Note that this word mano is feminine, even though it ends with the letter O. So you would say las manos, just as you would say la cara or la cabeza.
The man’s hands in the sink seem to be bleeding: They’re pouring out a greyish substance with the consistency of sand. Joel concludes that all blood probably looks like this grey sand, and so he refers to blood as sangre.

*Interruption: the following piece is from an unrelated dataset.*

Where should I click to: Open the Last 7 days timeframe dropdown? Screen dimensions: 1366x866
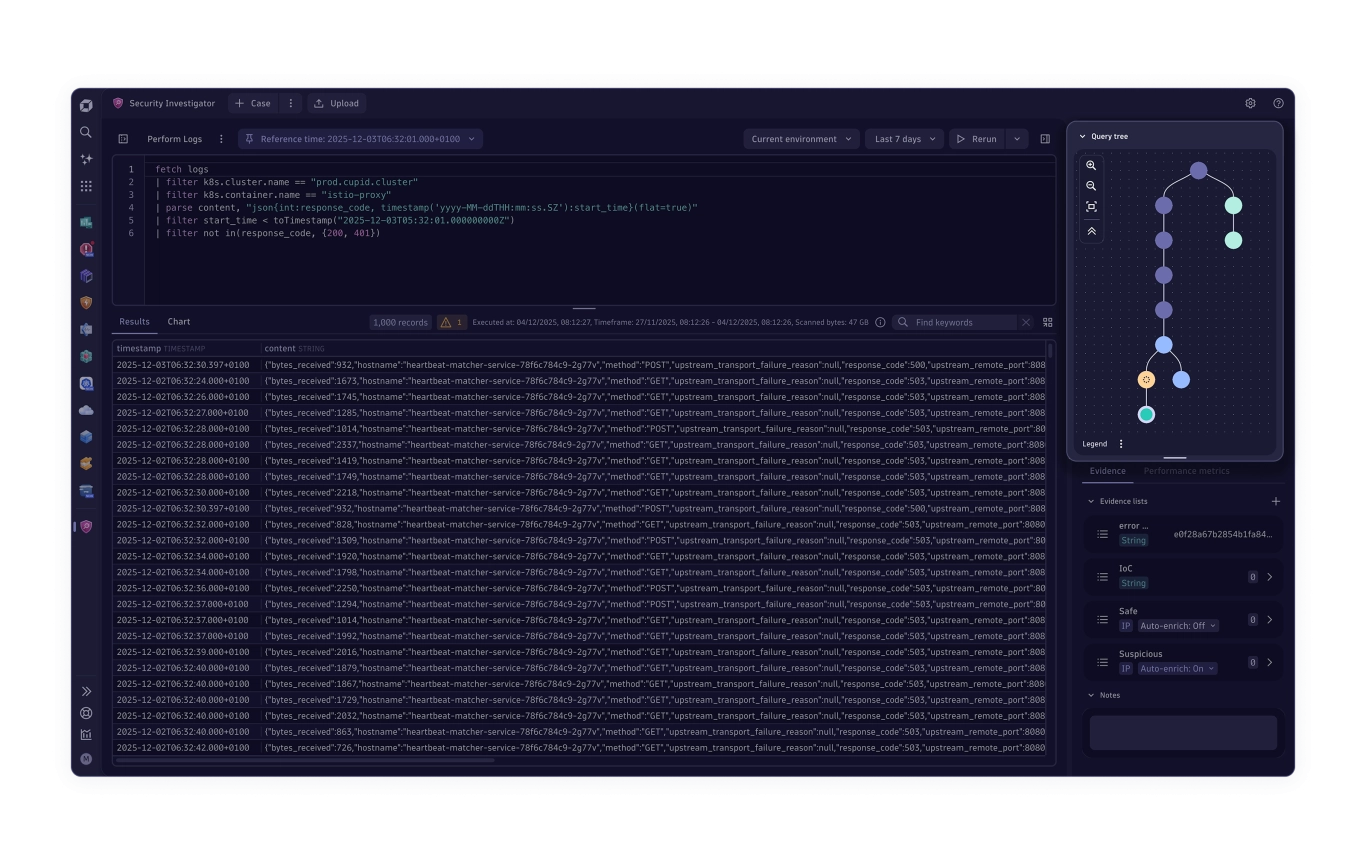904,139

On the right side of the room, we have Joel’s shower and bathtub. Nowadays, Joel always takes showers rather than baths, because the bathtub has a body in it. Joel doesn’t know where this body came from (or at least he doesn’t remember), but he doesn’t want to call anyone to remove it, because if the police come to his house, they might suspect him of crimes that he may or may not have committed. Meanwhile, Joel calls this body a “corpse”, or as he puts it, a cuerpo. The word cuerpo means “body” (whether the person is alive or dead).
The body in the bathtub pretty much looks like a skeleton, but it still seems to have a heart, though this heart is bright and shiny like the sun. Whenever Joel thinks about someone’s heart, he thinks of this body’s heart, and he imagines that each person’s heart looks like the sun. The word for “heart” is corazón.
A giant, ghostly, apple-shaped head appears next to the shower whenever Joel is bathing. It floats there staring angrily at him until he finishes, and then it vanishes. The word ser, as a noun, means “being”; “a strange being” is un ser extraño.
While showering, Joel uses weeds to clean out the insides of his ears. Since he gets pieces of the weeds stuck in his ears, he calls his ears his oídos.
Meanwhile, he washes his eyes with an O-shaped hose, specially designed for bees’ eyes. He refers to his eyes as his ojos (which sounds like “O hose”).